> _ASSIGNMENT_:
Search the data for "agent" and copy every matching line.

> _INFORMATION PROVIDED_:
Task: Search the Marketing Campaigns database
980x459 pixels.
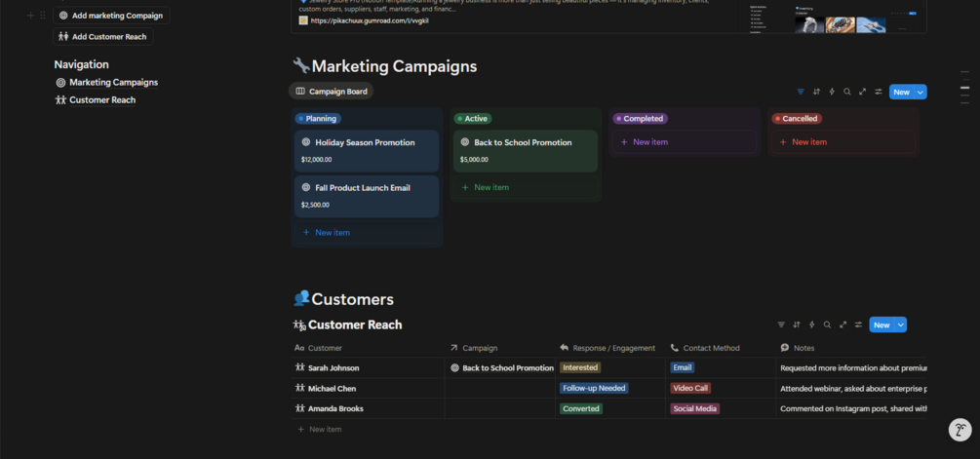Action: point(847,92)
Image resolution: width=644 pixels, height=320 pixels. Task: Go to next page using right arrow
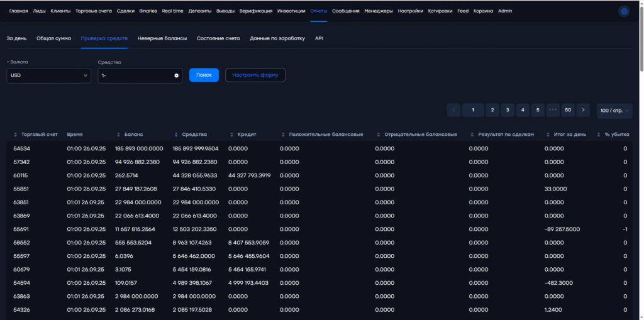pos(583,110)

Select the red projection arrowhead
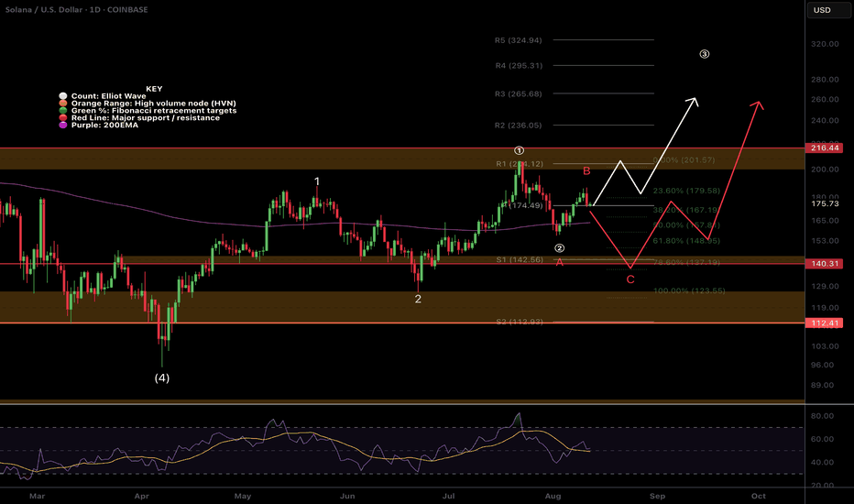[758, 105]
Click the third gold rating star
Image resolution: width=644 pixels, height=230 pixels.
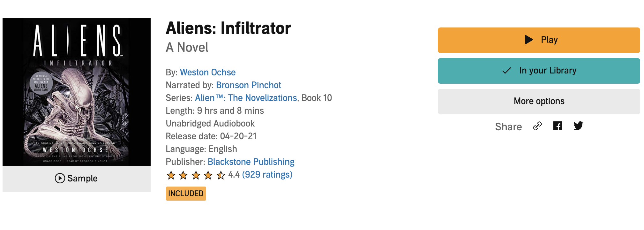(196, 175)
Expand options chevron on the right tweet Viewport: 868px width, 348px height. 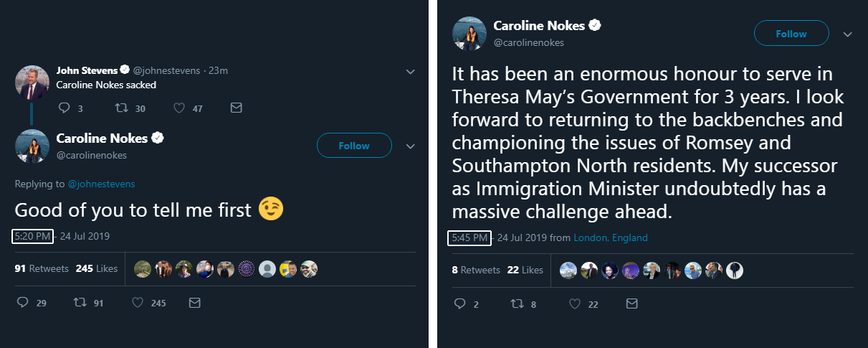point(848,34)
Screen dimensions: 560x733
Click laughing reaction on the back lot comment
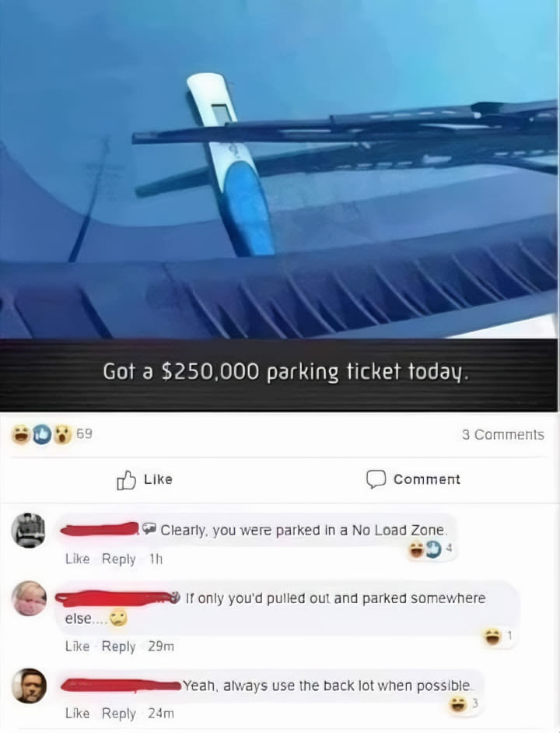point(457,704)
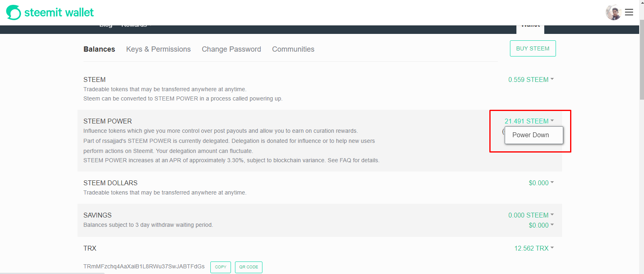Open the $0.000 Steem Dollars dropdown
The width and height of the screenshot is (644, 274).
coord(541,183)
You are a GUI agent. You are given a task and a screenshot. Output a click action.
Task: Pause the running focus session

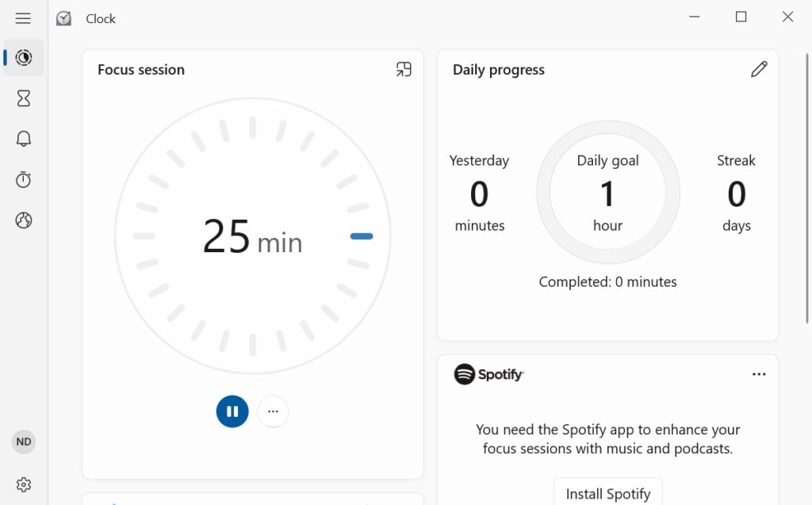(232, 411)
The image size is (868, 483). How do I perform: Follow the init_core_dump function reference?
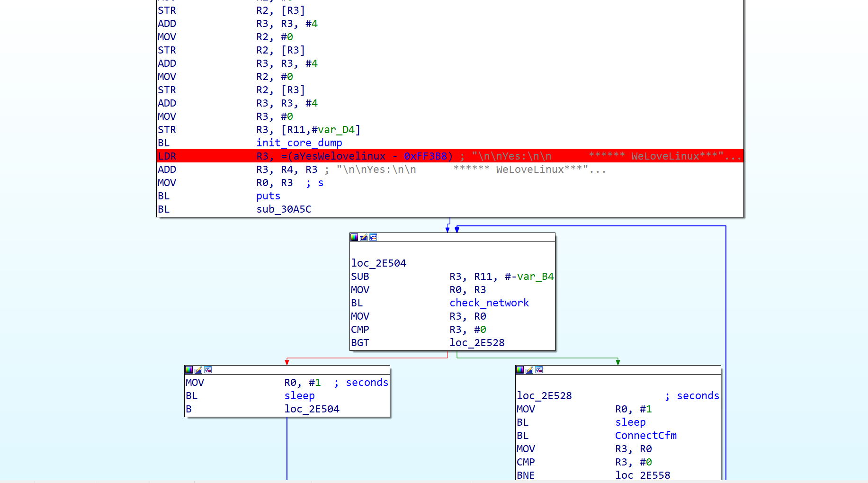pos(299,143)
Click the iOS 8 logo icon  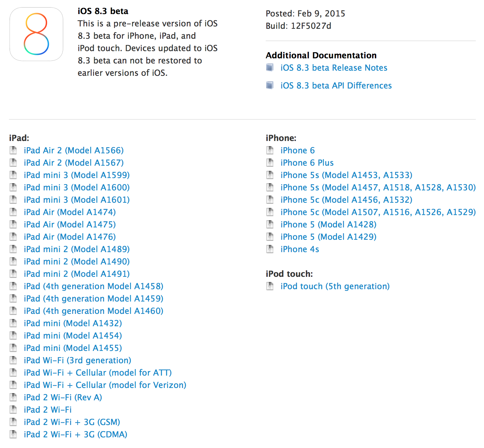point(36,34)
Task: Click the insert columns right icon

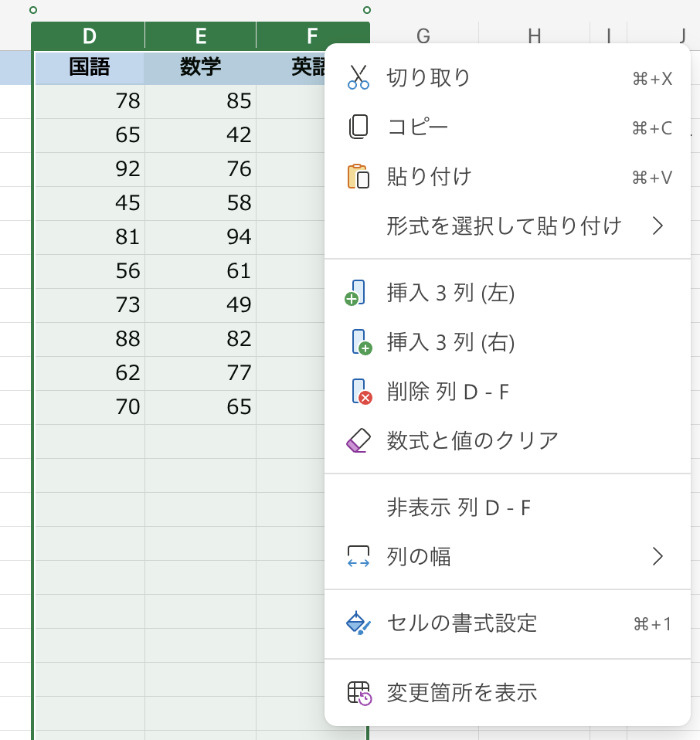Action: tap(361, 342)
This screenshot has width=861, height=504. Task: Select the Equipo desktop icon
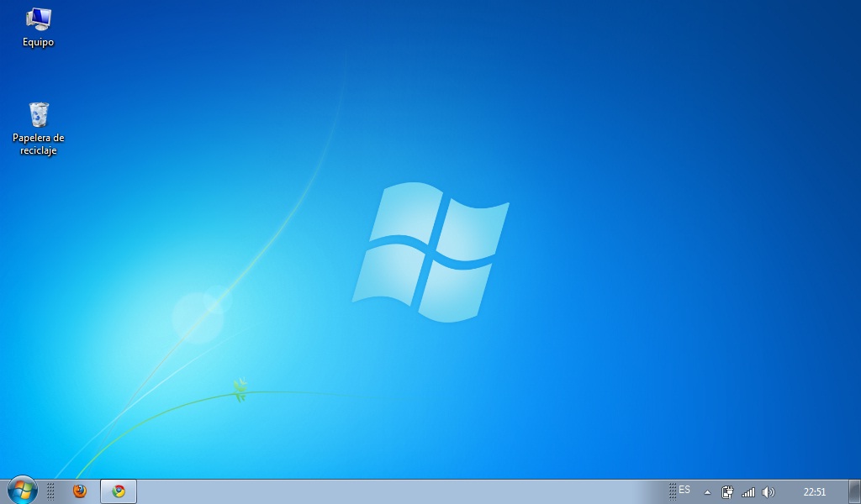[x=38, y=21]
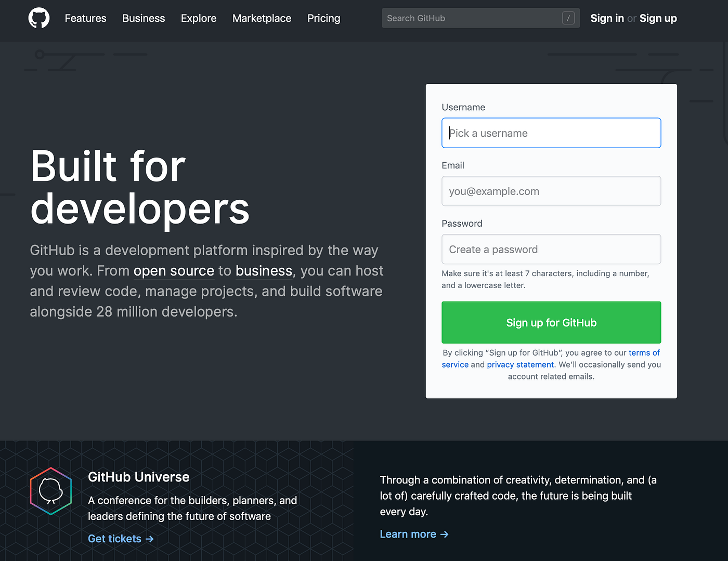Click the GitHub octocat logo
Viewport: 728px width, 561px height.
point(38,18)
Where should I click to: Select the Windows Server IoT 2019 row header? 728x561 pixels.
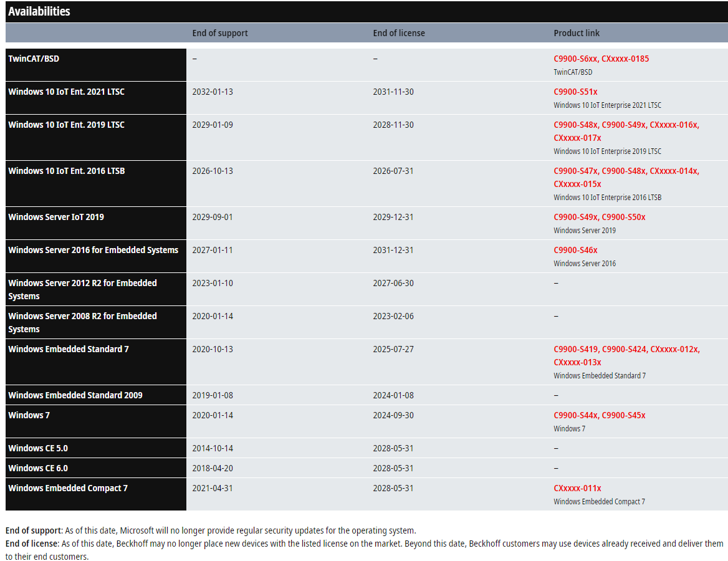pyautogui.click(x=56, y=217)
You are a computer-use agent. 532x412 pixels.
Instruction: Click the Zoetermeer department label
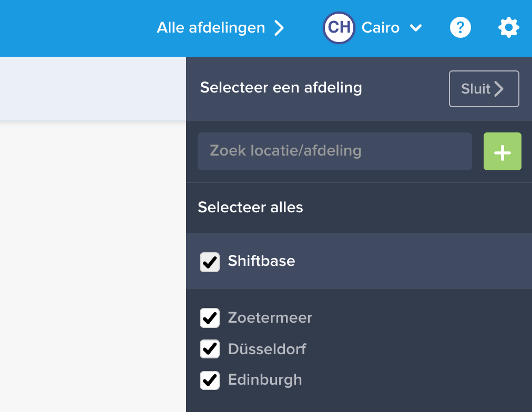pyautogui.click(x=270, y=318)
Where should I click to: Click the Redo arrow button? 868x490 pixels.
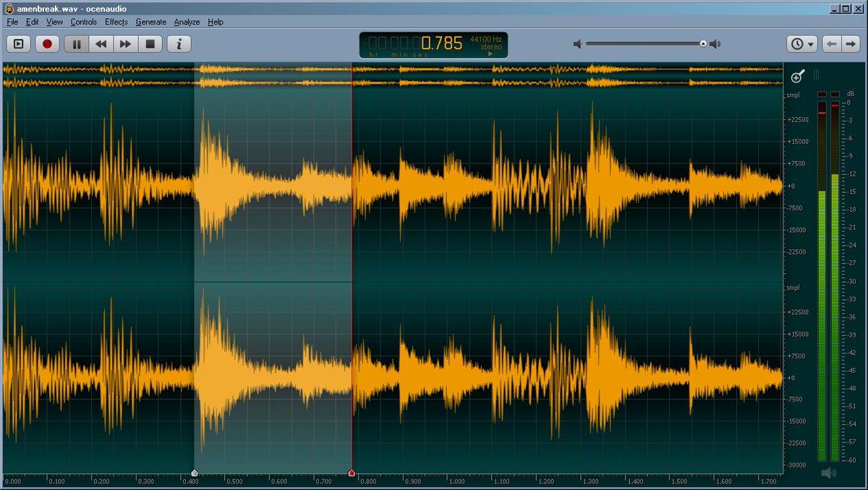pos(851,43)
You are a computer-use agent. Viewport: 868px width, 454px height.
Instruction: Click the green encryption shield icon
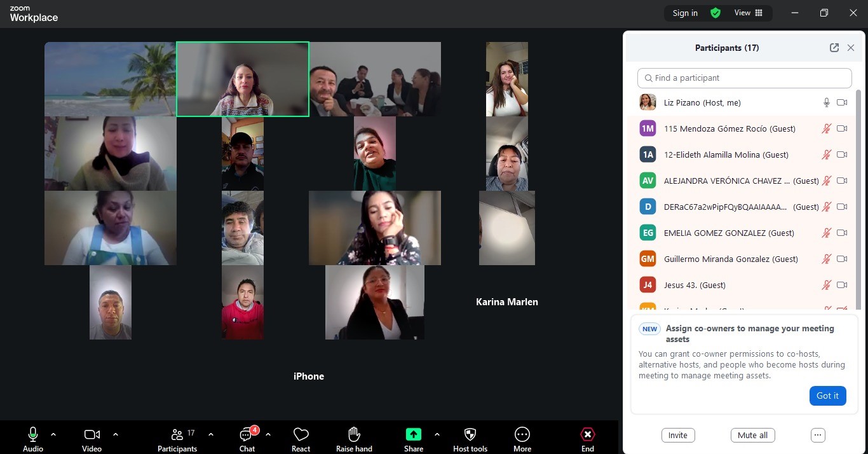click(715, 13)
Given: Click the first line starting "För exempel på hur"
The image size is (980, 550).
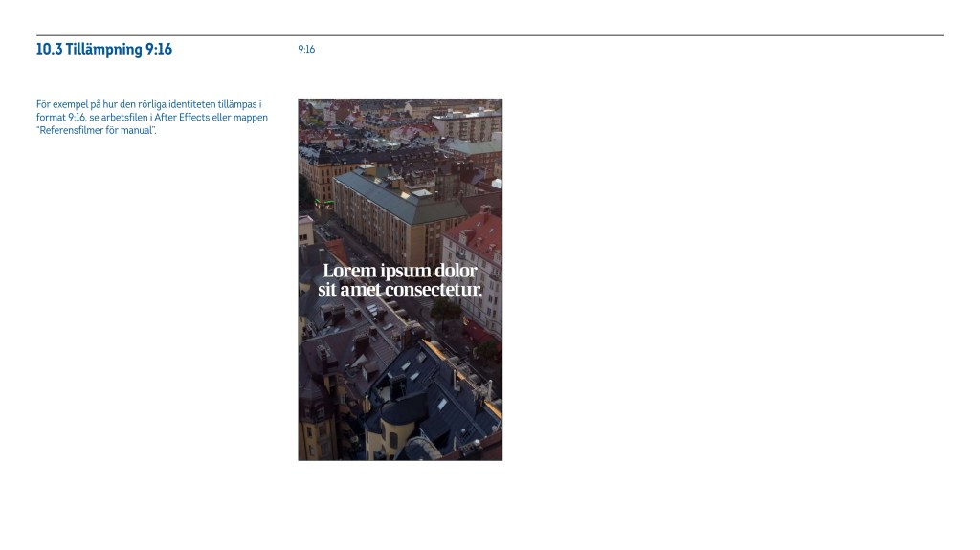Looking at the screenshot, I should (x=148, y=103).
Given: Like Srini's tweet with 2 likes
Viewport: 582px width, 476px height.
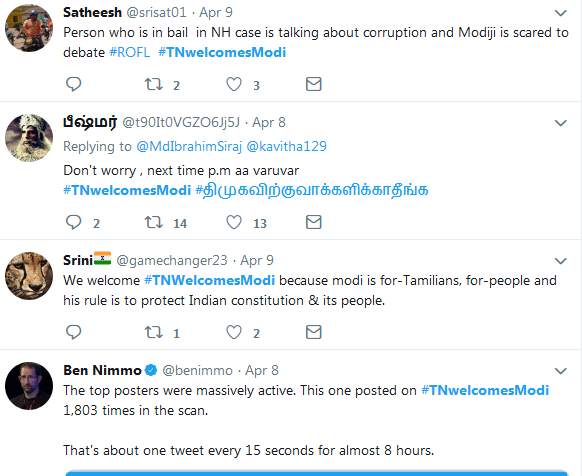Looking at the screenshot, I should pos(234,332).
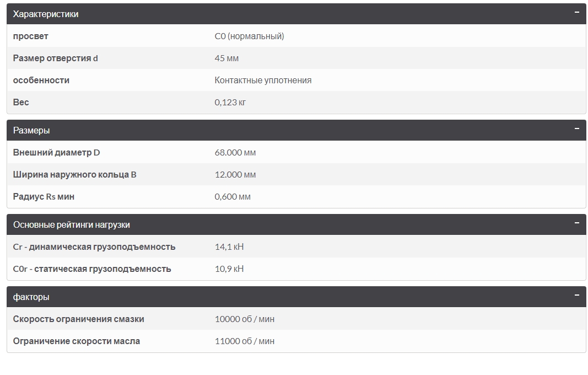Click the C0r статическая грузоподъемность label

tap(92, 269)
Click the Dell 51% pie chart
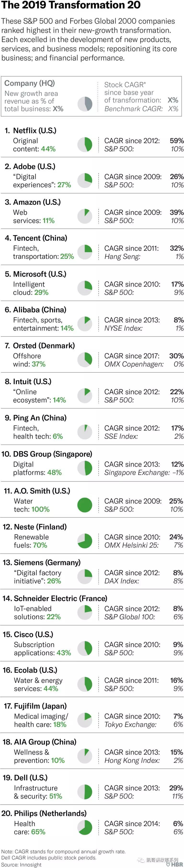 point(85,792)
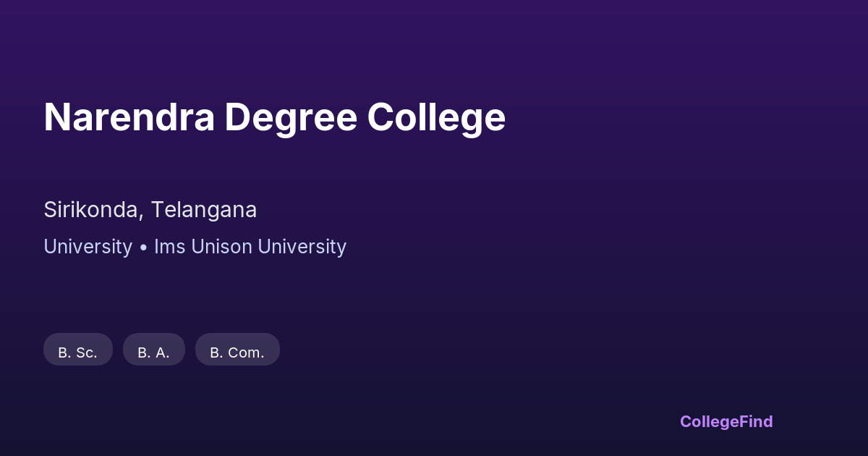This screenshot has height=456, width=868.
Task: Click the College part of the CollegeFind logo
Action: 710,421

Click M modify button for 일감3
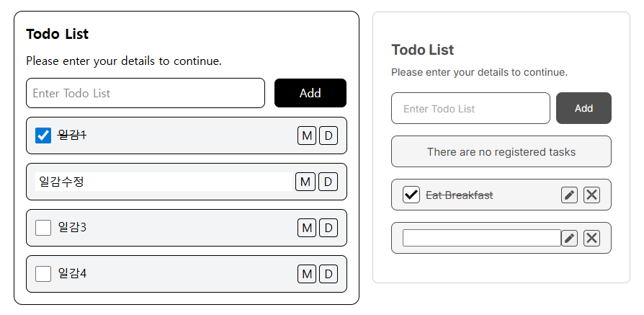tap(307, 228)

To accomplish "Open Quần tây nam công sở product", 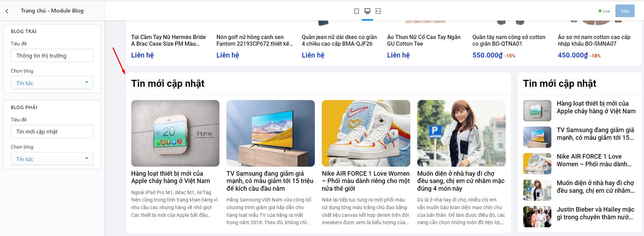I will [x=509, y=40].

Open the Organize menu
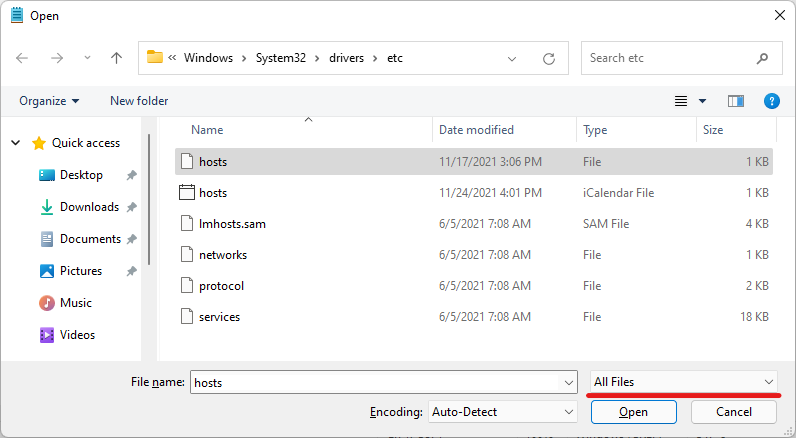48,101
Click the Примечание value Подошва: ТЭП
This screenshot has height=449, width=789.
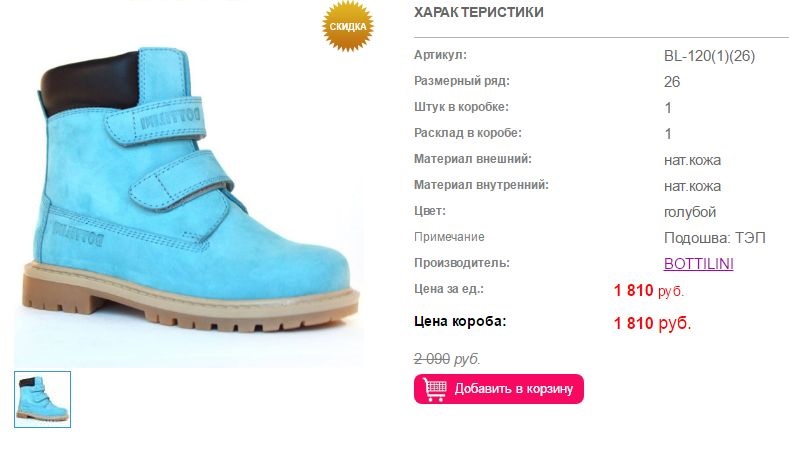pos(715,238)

> _ANSWER SECTION_:
You are a GUI agent. You are given a task and a screenshot. Output a click action.
You are a computer-use agent. 532x412 pixels.
You are a computer-use agent. Viewport: 868px width, 454px height.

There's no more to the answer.